If you are new to padel, this is almost certainly how you will play your first tournament. Here is how it works.
The basic idea
An Americano strips tournament padel down to three rules.
First, partners rotate. Each round, you are assigned a new partner and new opponents on a pre-set schedule. Nobody is locked into a pairing, and a full Americano is complete once everyone has played with and against everyone.
Second, you score alone. You play doubles, but the points belong to you. Both players on a team receive the score their team achieved that round, and those points follow you from partner to partner.
Third, matches are short and counted in points, not sets. There are no games, no deuce, no tiebreaks. Each match runs to a fixed total of rally points, and every rally counts for one.

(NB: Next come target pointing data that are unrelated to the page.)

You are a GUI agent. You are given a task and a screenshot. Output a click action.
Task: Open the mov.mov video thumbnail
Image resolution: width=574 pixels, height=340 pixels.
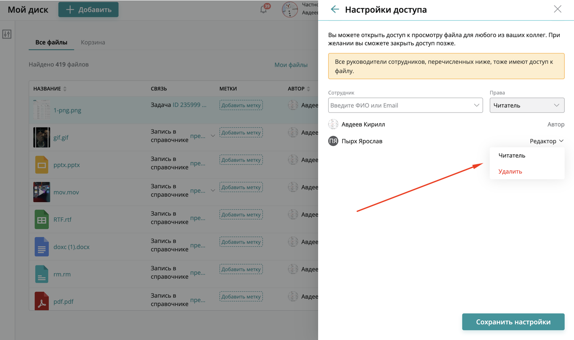click(x=42, y=192)
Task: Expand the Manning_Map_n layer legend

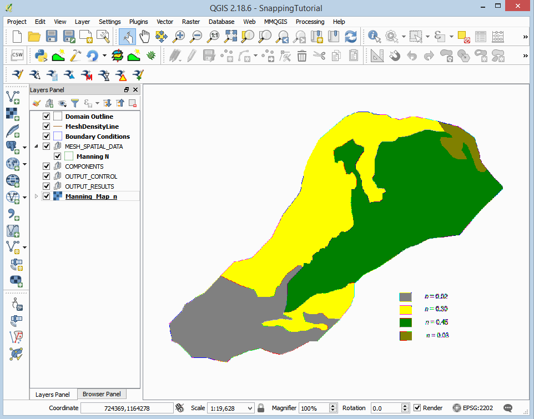Action: pos(37,196)
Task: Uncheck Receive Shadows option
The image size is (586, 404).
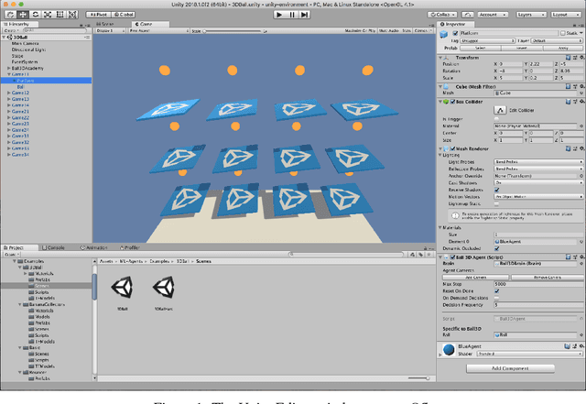Action: click(x=497, y=190)
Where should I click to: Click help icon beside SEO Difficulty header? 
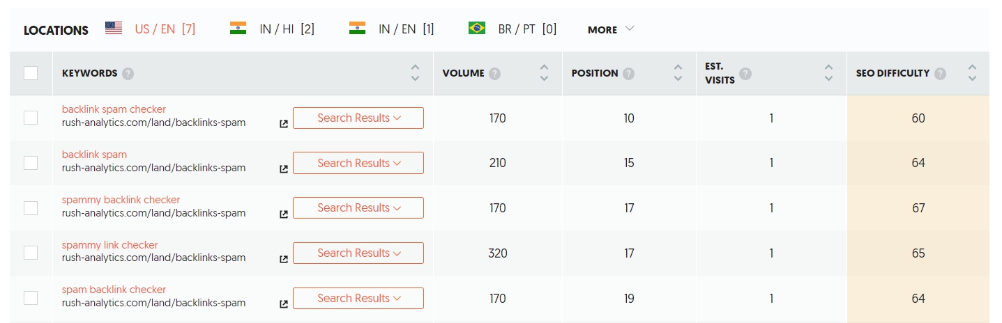(x=940, y=73)
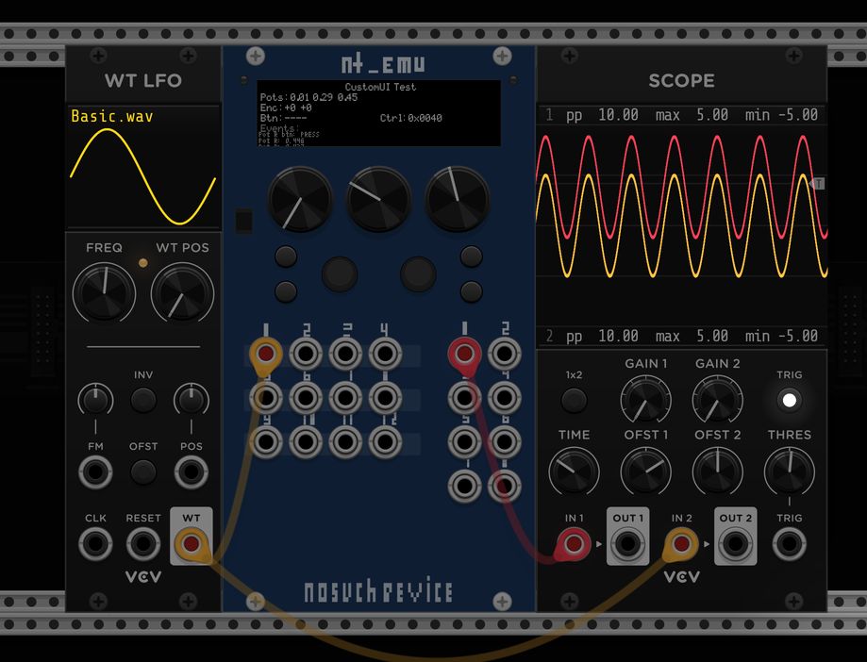Click the FM input jack
Image resolution: width=867 pixels, height=662 pixels.
pyautogui.click(x=95, y=472)
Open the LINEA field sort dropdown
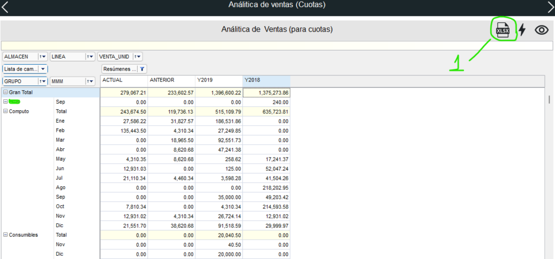 click(89, 56)
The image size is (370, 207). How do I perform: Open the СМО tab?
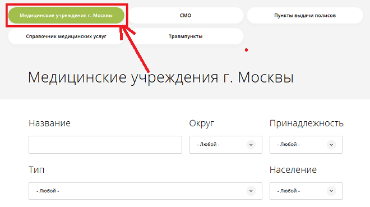point(186,15)
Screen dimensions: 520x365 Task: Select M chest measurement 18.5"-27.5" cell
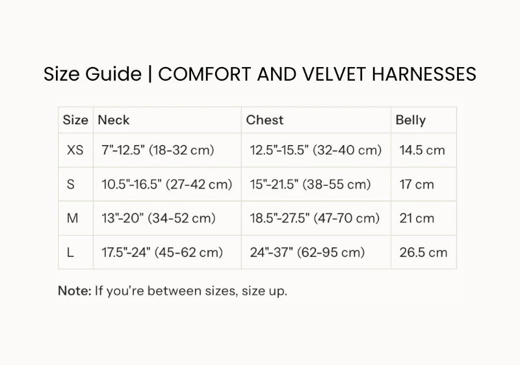click(315, 218)
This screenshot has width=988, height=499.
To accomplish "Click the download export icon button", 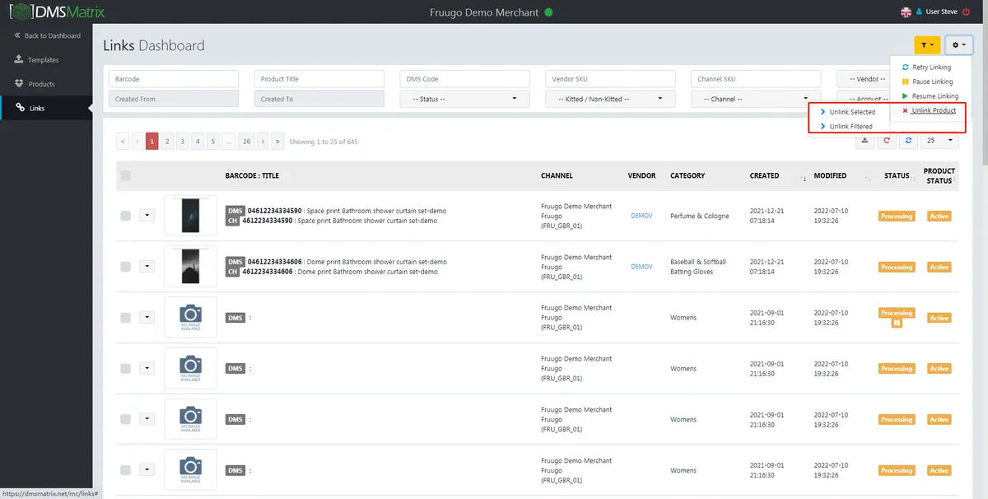I will pyautogui.click(x=865, y=141).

At the end, each player tallies the points collected across all rounds. The highest individual total wins.
The scoring, concretely
Say the club sets matches at 24 points. You and your partner of the round lose 10 to 14. You each write down 10. The two opponents each write down 14. Next round, new partner, new opponents, and the counting continues on top of what you already have.

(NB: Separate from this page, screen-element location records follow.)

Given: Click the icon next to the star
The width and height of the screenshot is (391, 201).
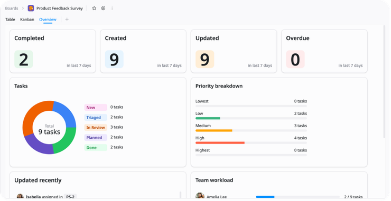Looking at the screenshot, I should [x=103, y=8].
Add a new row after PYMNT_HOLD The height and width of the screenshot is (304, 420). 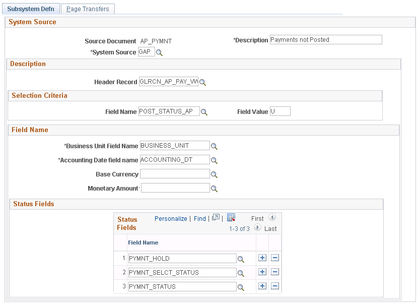click(x=262, y=258)
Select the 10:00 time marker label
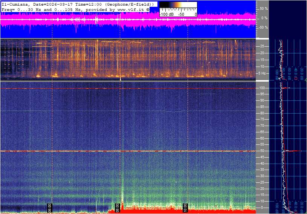307x214 pixels. [185, 207]
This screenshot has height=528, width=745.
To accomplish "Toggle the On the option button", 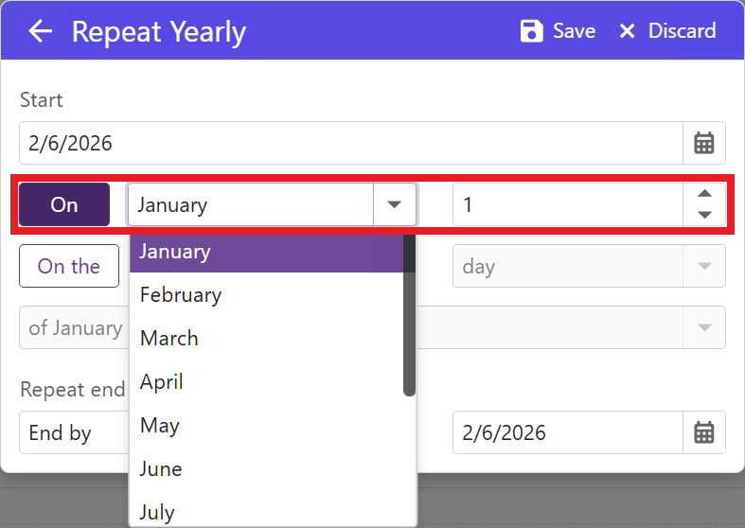I will (68, 266).
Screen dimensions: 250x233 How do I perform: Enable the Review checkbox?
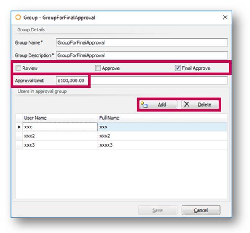pos(18,68)
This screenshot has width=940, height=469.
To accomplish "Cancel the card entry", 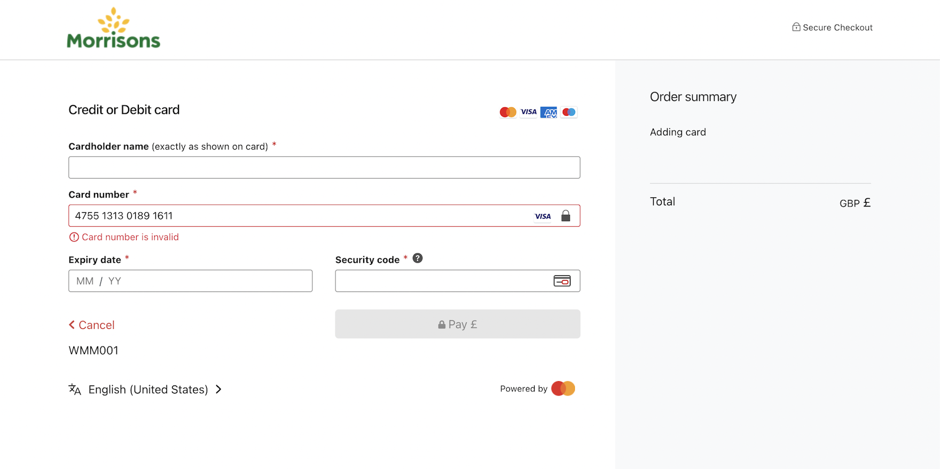I will pos(92,325).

Because scoring is per rally rather than per game, every point matters equally, from the first rally to the last. A 24-point match takes roughly ten minutes, which is why an Americano can fit five or six rounds into an evening.
Serving conventions vary slightly by club. A common approach is to rotate the serve every four points; some clubs hand it over after each pair has served two points. Ask before the first round starts, then forget about it.
Why it is the format for meeting players
Most racquet formats sort people into fixed teams and keep them there. The Americano does the opposite. Over one evening, the person who beat you in round two is your partner in round four. You warm up with strangers and leave with a mental map of the whole room: who lobs, who poaches, who laughs at their own errors.
The individual scoring helps too. Since your result does not depend on keeping one partner, there is no pressure to recruit a strong teammate or apologise to one. A weaker player costs you a round, not a tournament, and next round the rotation deals you someone new. It is competitive enough to care about and social enough that nobody minds losing.
This is also why it works for uneven groups. You do not need eight friends of the same level. You need a sign-up sheet.
Typical formats
Clubs usually run matches to 16, 24 or 32 points, or occasionally to a fixed time of ten to twenty minutes. The shorter the match, the more rounds and the more mixing; 24 points is a common middle ground, and a full evening typically runs around two hours.
On numbers: an Americano can technically run with as few as four players, but a head count divisible by four keeps every court full and the rotation clean. Eight, twelve or sixteen players is the social sweet spot. If the count does not divide by four, some players simply sit out a round in turn.
The Mexicano variant
The Mexicano is the Americano's competitive sibling, and the difference fits in one sentence: instead of a pre-set rotation, the matchups are set by the leaderboard. Round one is random, just like an Americano, but from round two onwards pairings and opponents are determined by the current standings, so higher-ranked players face tougher opposition and lower-ranked players face each other. The scoring is identical, rally points tallied per player, but because results feed directly into the next round's pairings, matches tend to get tighter as the evening goes on. Choose Mexicano when skill levels vary widely and you want balanced games; choose Americano when the point of the evening is that everyone plays everyone.
Before your first one
Bring water, arrive early enough to hear the serving convention, and do not overthink the standings. The Americano's real output is not the final score sheet. It is the list of people you now know at your local club, which is worth more to your padel life than any single win.